❚ ON CENTRAL ST MARTIN’S ALUMNI PAGES, Iain R Webb — later CSM professor and fashion editor of The Times newspaper — recalls the unforgettable instant he arrived there as a student and clapped eyes Stephen Jones, who this month celebrates his 30 years as milliner to the stars…
“I remember vividly the day I visited St Martin’s School of Art (now Central Saint Martin’s) in the autumn of 1976. Before I even entered the building I was convinced this was the place for me. Standing on the pavement outside, plucking up the courage to go in and wondering if I cut the sartorial mustard wearing a liquorice-thin school tie, plastic sandals and sloppy orange mohair sweater (knitted by my Mum). The doors swept open and out sashayed a boy (or at least I guessed it was a boy) who looked like… well, I wasn’t sure what he looked like, only that I had never seen anyone look like that before. Not in the real world, anyway.
“He was wearing a skinny matelot T-shirt with giant shoulder pads, exaggerated peg-top pants and stiletto-heeled boots. Around his neck was a scarf knotted at the side and the finishing touch (it should have been a clue) was a black beret worn at a very jaunty angle. He looked breathtaking and fearless and was ‘traffic-stopping’. Literally. He was Stephen Jones, later to become the celebrated and much-loved milliner to the stars, from Carla Bruni to Marilyn Manson.

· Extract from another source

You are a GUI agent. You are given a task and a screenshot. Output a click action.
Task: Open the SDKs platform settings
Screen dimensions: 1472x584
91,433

“After a spell of work experience at London couture house Lachasse, where his head was turned for ever under the tutelage of Shirley Hex, for his final collection at St Martin’s in 1979 Stephen created silvery draped cocktail suits, accessorised with turbans featuring peacock feathers. The mood was 1950s couture with a punk attitude. ‘The last two looks were white court presentation dresses worn with broken tiaras with dead seagulls in them,’ he remembers, as adamant today as he was then that creativity is often born out of necessity. If you don’t have a lot of money it forces you to think alternatively. You have to be more creative. Like when I left college I bought hats from Oxfam and reworked them’.”